Rick Holland recommande également de non se rapprocher des écoles supérieures et des universités locales dotées de cursus en cybersécurité, mais également de rejoindre leur conseil d’administration. Ainsi, il est possible d’avoir une influence directe sur la manière dont ces cursus intègrent des disciplines telles que le renseignement sur les menaces. De quoi construire une source de jeunes recrues prêtes pour un programme de renseignement interne.
Une fois les employés recrutés, Holland recommande de travailler étroitement avec les responsables des ressources humaines pour établir des exceptions aux limites des augmentation : selon lui, ces collaborateurs passeront à la concurrence s’ils ne sont pas augmentés d’au moins 10 % par an.
« Si vous perdez ces collaborateurs, vous retardez votre programme », estime l’analyste. Et d’expliquer avoir discuté avec un client qui avait atteint le stade « tweener » : « mais il a perdu 3 personnes et est redescendu au niveau ‘tacticool’. Il lui a semblé qu’il lui faudrait 12 mois de plus pour retrouver le niveau qu’il avait atteint ».
Quelles sources de renseignement ? Les sources internes pour commencer !

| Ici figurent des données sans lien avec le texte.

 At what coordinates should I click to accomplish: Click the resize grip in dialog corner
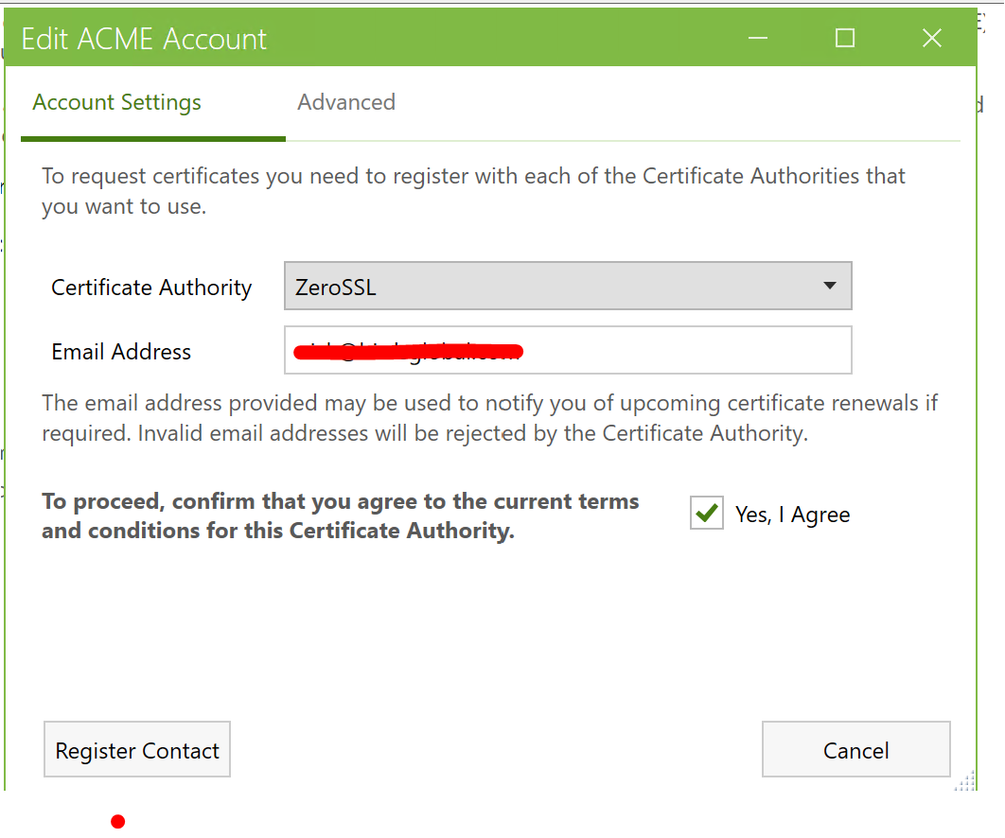pos(964,781)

Un autre problème est que le paysage des fournisseurs s’étoffe rapidement, faisant déjà la distinction entre différents types de fournisseurs de renseignements – open source, humain, technique de bas niveau, adversaires, vulnérabilités, sans compter un groupe émergent de fournisseurs plus stratégiques dont Surfwatch Labs et Cytegic – et fournisseurs de plateformes, fournisseurs d’enrichissements de données, et spécialistes de l’intégration.
Rick Holland recommande fortement d’investir dans une véritablement plateforme d’intégration de renseignements sur les menaces pour faciliter, justement, l’intégration : « cela peut être très complexes. C’est plus que de l’administration ; c’est de l’analyse et de l’intégration. Dès lors, avec une plateforme, il est possible d’assurer l’intégration à partir d’un seul point ».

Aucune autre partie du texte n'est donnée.